# Can men really feel used after sex?



## Fee_ (Jan 26, 2011)

My ex boyfriend and I had a talk this week about why we broke up. He was really mean to me and emotionally abusive one weekend. He sexually rejected me, ignored me and was mean. He was going through stress but there is never any excuse for meanness so I dumped him. He has since apologised to me many times and spent 7 months trying to win me back. I still love him but am having difficulty trusting him because he took out his bad mood on me, and I didn’t understand what had sparked all the horrible things he said. During the talk this weekend it came out that he is so used to women just wanting him for sex he had a hard time believing I could genuinely be so nice and care about him, and sometimes felt like I just loved his body. This, as well as general stress, is why he lashed out the way he did. This is ALL his issue. I loved him, I showed him all the time, and it wasn’t just physical, and he says he realises it now, but because he’s been hurt in the past he couldn’t believe I didn’t just want a superficial relationship. It’s almost like the was testing me... 
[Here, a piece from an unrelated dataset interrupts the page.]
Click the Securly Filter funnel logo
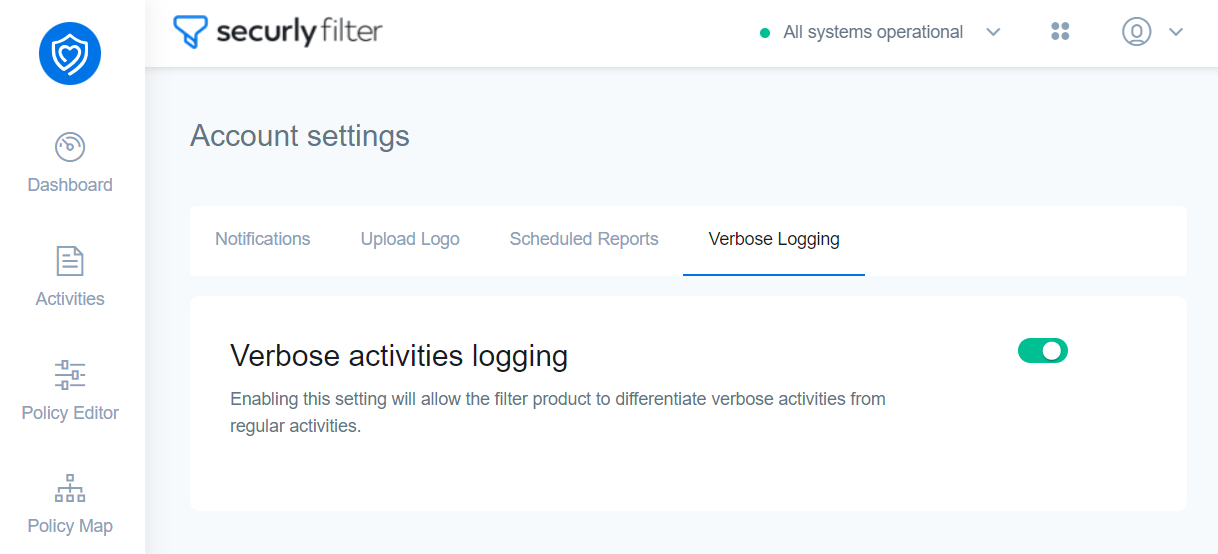Viewport: 1218px width, 554px height. click(x=191, y=32)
I just want to know if this is a genuine response for any men out there. He is extremely good looking and does have people hitting on him all the time. I have been with him when it happens and I know it bothers him but I am hurt he could think I was like that. He is also from a culture where girls are very forward and loose, which he dislikes, but I have not been with many guys. I love sex with him, not just sex in general. I have told him what he did was not acceptable, and I don’t like being made to feel guilty about desiring my boyfriend. He says he knows it's all his issue and he's sorry, but I don’t know if it can ever be the same. The rejection was so awful it broke my heart. Can men develop these sorts of issues, really? I know goodlooking girls can feel commodified but never knew it could be that way for goodlooking guys ? Just after some viewpoints, thanks...


----------



## Blanca (Jul 25, 2008)

My H has told me that he thought I was just using him for sex and that that made him feel used. I was floored. Never in my life did I think I'd hear a guy say something like that. He said he resented me for forcing sex on him. WTF?? That crushed all my stereotypes.
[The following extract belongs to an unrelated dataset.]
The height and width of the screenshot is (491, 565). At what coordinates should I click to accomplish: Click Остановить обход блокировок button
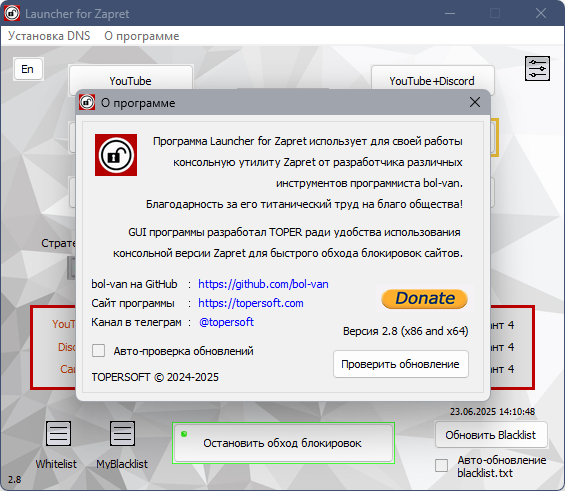pyautogui.click(x=283, y=443)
I dont know if you should get back together with this guy or not. Just go with your gut.


----------



## Halien (Feb 20, 2011)

The question might have more to do with the age he first started experiencing these feelings. I doubt it starts at age eighteen to twenty. Not sure if the same happened to him, but reading between the lines in your post and picturing a girl instead of a guy might help you understand why guys just keep this to themselves. 

The first time I told my fiance about having sex with older girls at eleven and twelve, she literally laughed. It didn't really bother me, but I was trying to explain why I didn't relate well to her friends.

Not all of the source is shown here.